Extract to read:
↓↓↓
Here's what Thomas Cook says about itself: "Our timeless spirit of innovation started in 1841, and we have been giving customers what they want, from a partner they trust."
I agree. Thomas Cook is a great organisation that has been a credit to the nation since the founder's first excursion from Leicester to Loughborough 174 years ago. The firm's excellent staff work in travel agencies across the UK, aboard a first-rate airline that is spreading its wings across America, and for a tour operation that delivers good-value family holidays while upholding high standards of health and safety.
But here's what Leslie Thomas QC says: "Thomas Cook should hang its head in shame."
The barrister was speaking outside Wakefield Coroner's Court after the damning conclusion of the inquest into the deaths of two young children, Christi and Bobby Shepherd. They died in their sleep from carbon-monoxide poisoning while on a Thomas Cook package holiday to the Greek island of Corfu in 2006. Mr Thomas, who was acting for their parents, added: "The families of Christi and Bobby have waited nearly nine years for an apology – they are still waiting."
The facts of the tragedy are well known. The seven- and six-year-old were on holiday at the Louis Corcyra Beach Hotel with their father, Neil Shepherd, and his partner (now wife), Ruth Beatson. They were staying in a bungalow that had an outbuilding attached. Inside this was a hot-water boiler that had been so poorly installed and maintained that it was an accident waiting to happen. Three members of the hotel staff, including the manager, were found guilty of manslaughter by a Greek court. Two Thomas Cook reps were cleared. West Yorkshire Police investigated the case and passed their findings to the Crown Prosecution Service, which decided there was insufficient evidence to press charges against anyone in the company.
↑↑↑
Data extract:
↓↓↓
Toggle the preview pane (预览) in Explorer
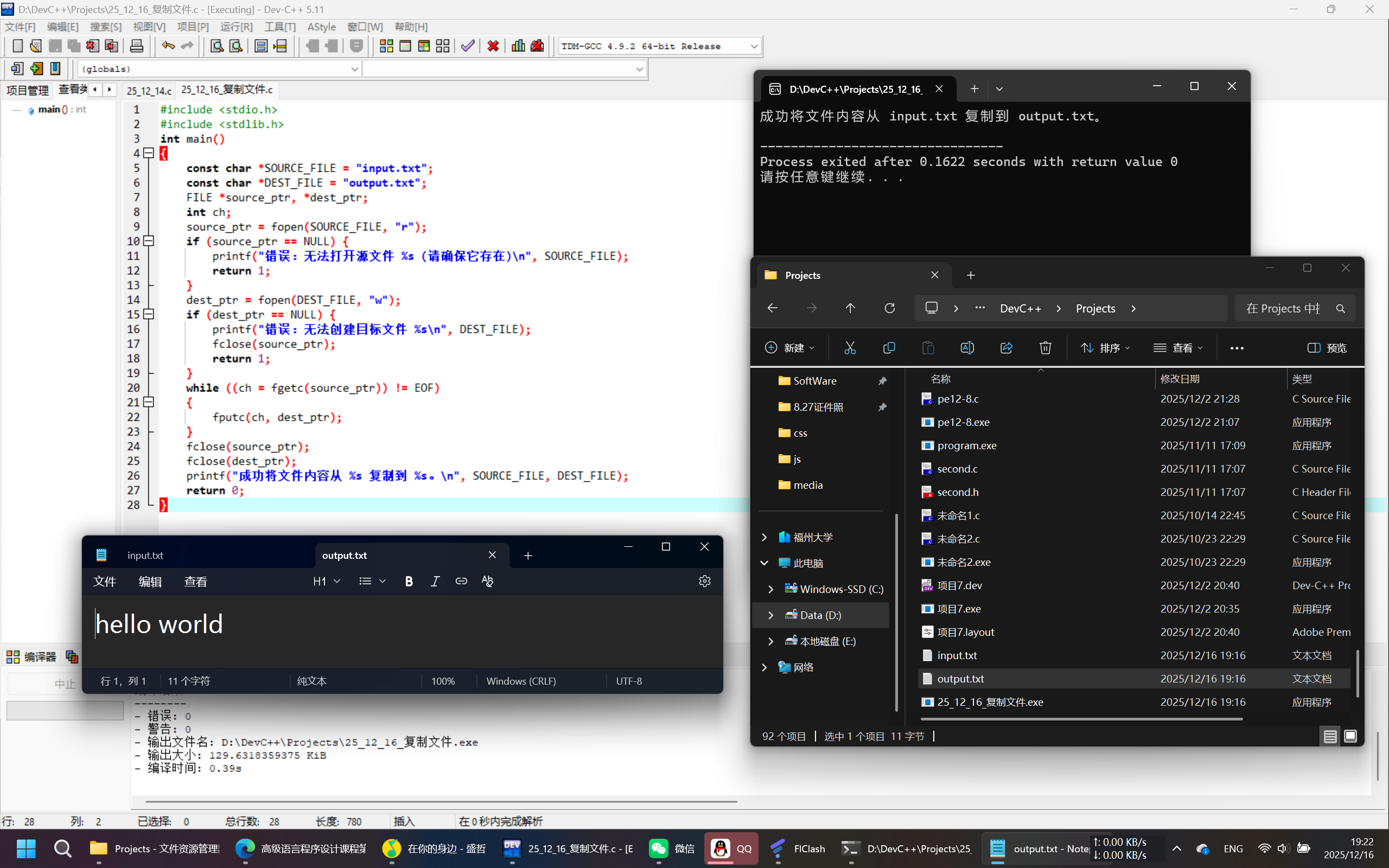(1327, 348)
↑↑↑
Exercise set:
- A) In the piece on Thomas Cook and the Corfu deaths, rewrite the paragraph beginning "The facts of the tragedy are well known" as a short bulleted list that keeps its main facts.
- B) According to the piece on Thomas Cook and the Corfu deaths, at which hotel were Christi and Bobby Shepherd staying?
- C) Carry the piece on Thomas Cook and the Corfu deaths forward, starting right after its last sentence.

The results:
- A)
- Christi, seven, and Bobby, six, were on holiday at the Louis Corcyra Beach Hotel with their father, Neil Shepherd, and his partner (now wife), Ruth Beatson.
- They stayed in a bungalow with an attached outbuilding that held a badly installed and poorly maintained hot-water boiler.
- A Greek court convicted three hotel staff members, including the manager, of manslaughter.
- Two Thomas Cook reps were cleared.
- West Yorkshire Police investigated and passed their findings to the Crown Prosecution Service, which found too little evidence to charge anyone at the company.

- B) They were staying at the Louis Corcyra Beach Hotel on Corfu.

- C)
The inquest jurors returned a verdict of unlawful killing. They said Thomas Cook had "breached its duty of care". The coroner, David Hinchcliff, told the parents:
"You have my eternal sorrow. I don't think any one of us can begin to imagine the sorrow and grief you have gone through."
At this point you might expect the Thomas Cook boss to appear in front of the cameras, and to say to the families: "We are deeply sorry that this tragedy occurred on a holiday we organised."
But instead the company issued a pre-prepared statement that stopped well short of regret, and seemed to concern itself with explaining why Thomas Cook was not to blame.
Bizarrely, while you can book a holiday to Corfu on thomascook.com, you cannot read the statement on the firm's website. Instead it was posted on its Facebook page, adjacent to a picture of a Mediterranean beach and a caption reading: "If only this was our morning view…"
Dave Tingle was one of the first to respond: "I wish that two children from Wakefield could see that view. Be ashamed." Jan Linley added: "Shame on you Thomas Cook, your staff, your resort, Sorry is not that difficult to say!"
Trust in holiday firms
Thomas Cook missed the opportunity to rebuild trust by expressing its sorrow to the parents and explaining its conscientious attitude to safety. So let me say what Thomas Cook should have said.
British tour operators are obliged to monitor every aspect of safety on the holidays that they organise. The checks cover everything from the temperature of the fridges in the kitchen to the maintenance records of the coaches transferring holidaymakers from the airport to the resort. These assessments are taken very seriously, one reason a risk-averse parent should seek out a properly regulated package holiday rather than the cheapest "DIY" deal on the internet.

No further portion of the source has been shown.